Activity -
Select from the records below every line that has the word "Polycarbonate" in it.

Provided data -
=-=-=-=-=

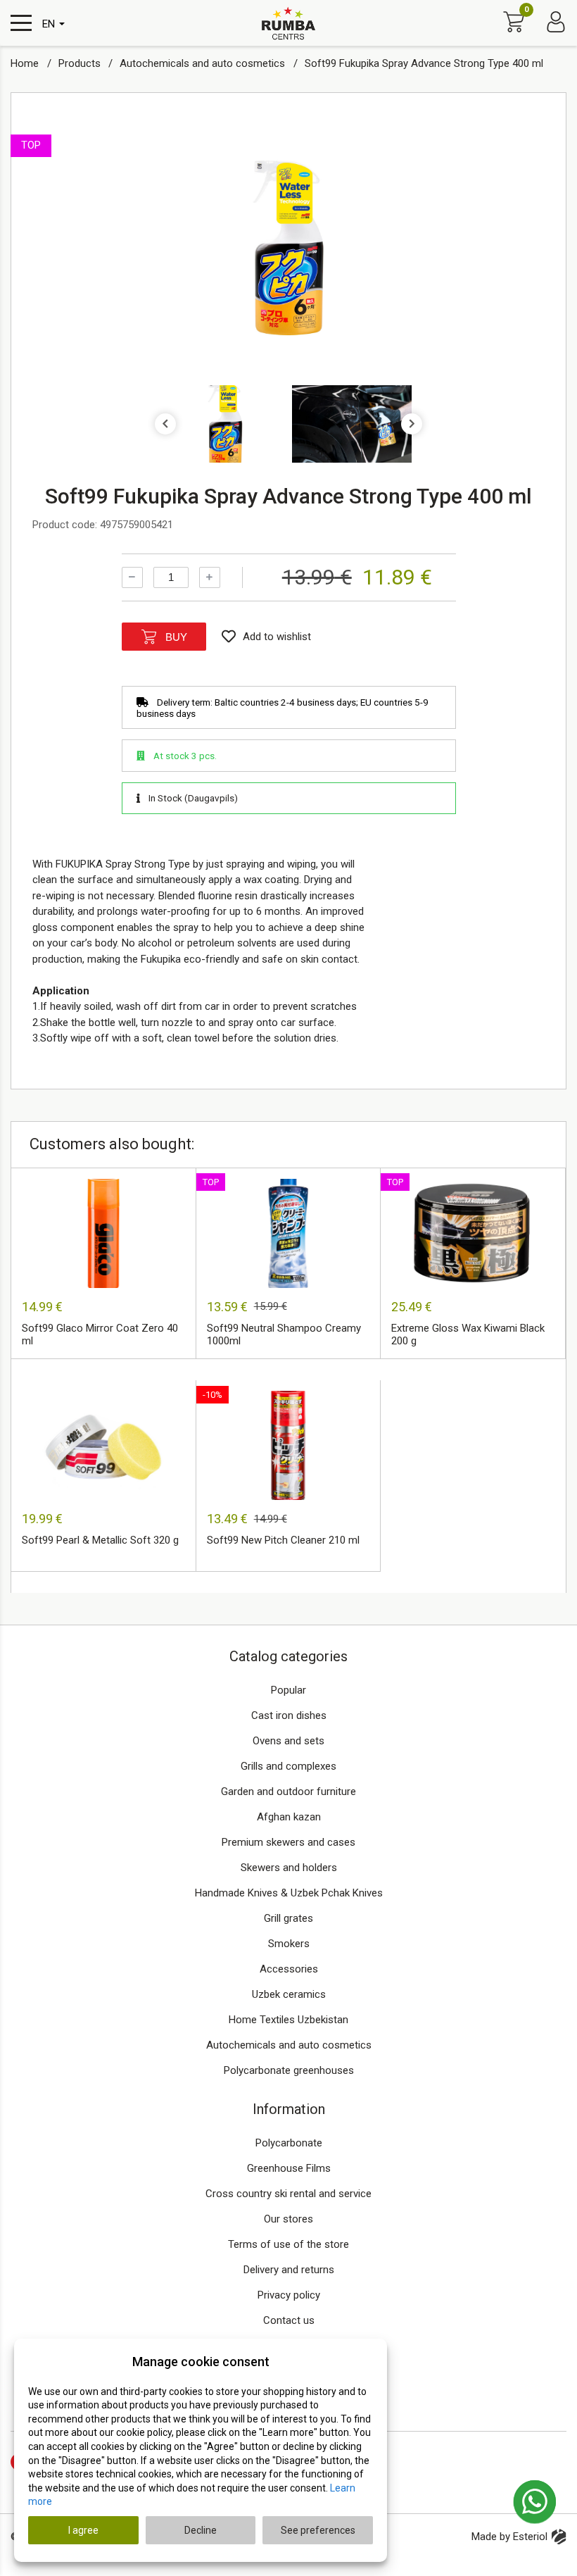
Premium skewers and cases (288, 1842)
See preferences (318, 2530)
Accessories (289, 1969)
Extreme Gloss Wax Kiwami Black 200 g (468, 1334)
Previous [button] (165, 423)
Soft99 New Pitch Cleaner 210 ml (283, 1540)
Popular (288, 1690)
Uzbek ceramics (289, 1994)
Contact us (289, 2320)
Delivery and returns (288, 2269)
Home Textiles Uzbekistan (288, 2019)
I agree (83, 2530)
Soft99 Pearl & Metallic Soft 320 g (100, 1540)
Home (26, 63)
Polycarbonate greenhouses (289, 2070)
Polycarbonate (288, 2143)
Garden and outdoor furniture (288, 1791)
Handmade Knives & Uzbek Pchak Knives (289, 1893)
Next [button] (411, 423)
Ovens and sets (288, 1740)
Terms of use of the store (288, 2244)
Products (80, 63)
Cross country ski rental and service (288, 2193)
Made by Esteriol (509, 2536)
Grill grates (288, 1918)
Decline (200, 2530)
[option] (288, 248)
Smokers (289, 1943)
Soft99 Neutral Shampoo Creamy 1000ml (284, 1334)
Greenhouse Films (289, 2168)
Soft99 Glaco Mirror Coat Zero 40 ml (100, 1334)
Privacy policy (289, 2295)
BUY (176, 637)
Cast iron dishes (288, 1715)
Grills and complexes (288, 1766)
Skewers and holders (289, 1867)
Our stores (288, 2219)
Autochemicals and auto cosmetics (204, 63)
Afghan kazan (289, 1817)
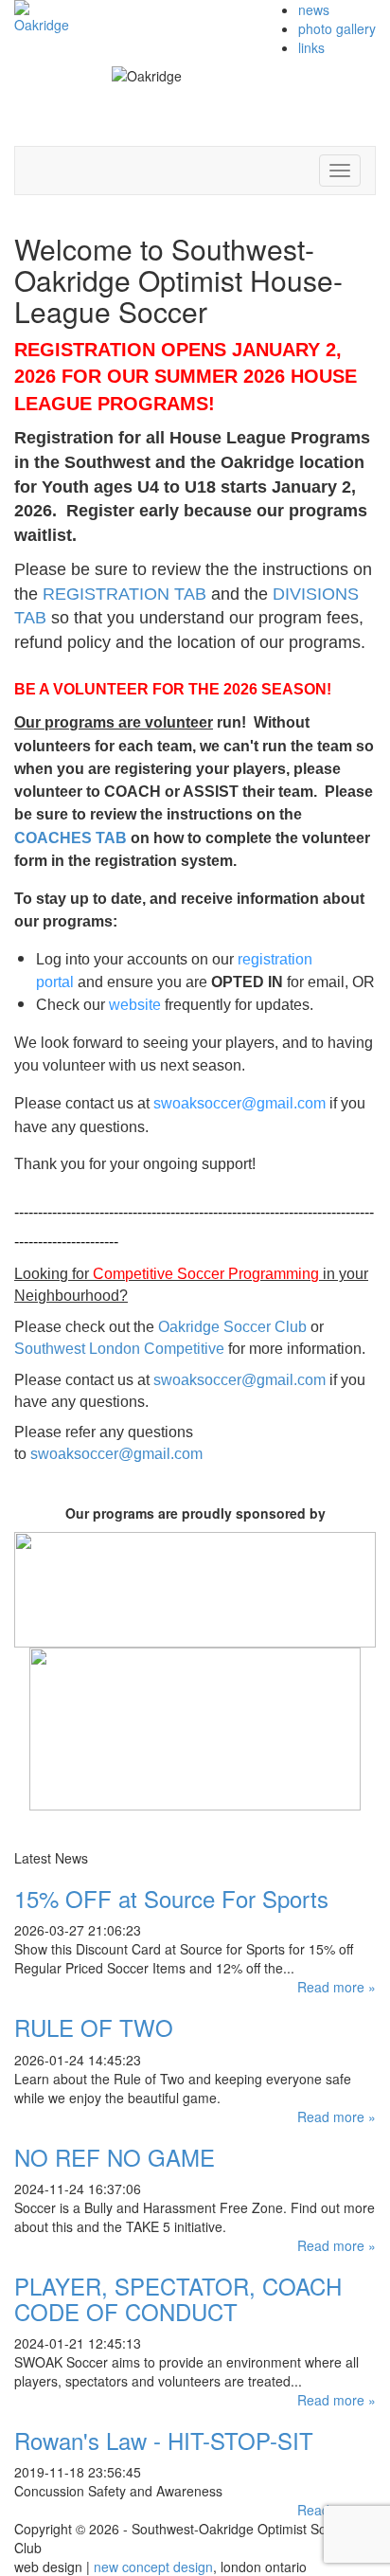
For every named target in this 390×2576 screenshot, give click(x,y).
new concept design (153, 2566)
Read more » (336, 1986)
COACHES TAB (70, 838)
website (135, 1005)
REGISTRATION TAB (124, 594)
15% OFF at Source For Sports (171, 1898)
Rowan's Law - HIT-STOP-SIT (163, 2440)
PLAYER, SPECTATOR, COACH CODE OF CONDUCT (178, 2298)
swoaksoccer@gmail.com (239, 1103)
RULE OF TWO (93, 2027)
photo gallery (337, 28)
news (313, 9)
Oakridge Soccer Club (232, 1327)
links (311, 47)
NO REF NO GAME (114, 2156)
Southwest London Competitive (119, 1349)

=-=-=-=-=

Solution for this exercise -
Polycarbonate greenhouses (289, 2070)
Polycarbonate (288, 2143)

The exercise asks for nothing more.